DATA ::
<<<<
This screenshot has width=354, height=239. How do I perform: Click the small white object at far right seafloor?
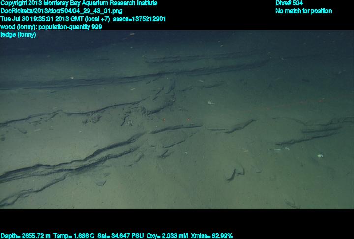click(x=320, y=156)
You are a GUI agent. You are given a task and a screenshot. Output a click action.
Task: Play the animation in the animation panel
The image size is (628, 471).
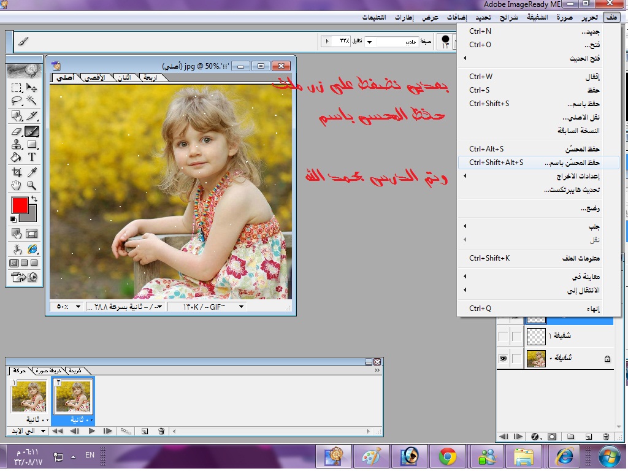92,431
>>>>
<<<<
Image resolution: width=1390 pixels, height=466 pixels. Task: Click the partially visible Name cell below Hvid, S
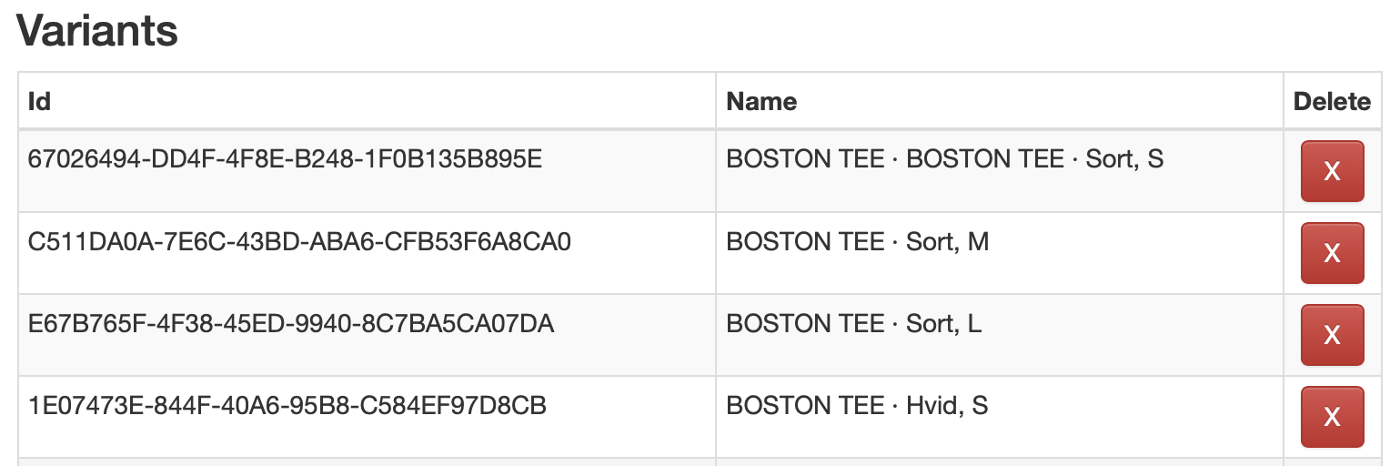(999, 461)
>>>>
ACTIVITY ::
Look through the material above. Transcribe exactly the lines between the ones with "This screenshot has" and "You are a GUI", inclusive, and keep pictures out.

FINISHED EXERCISE ::
This screenshot has width=354, height=239. How do I perform: Click the small white object at far right seafloor?
click(x=320, y=156)
You are a GUI agent. You are given a task and a screenshot. Output a click action.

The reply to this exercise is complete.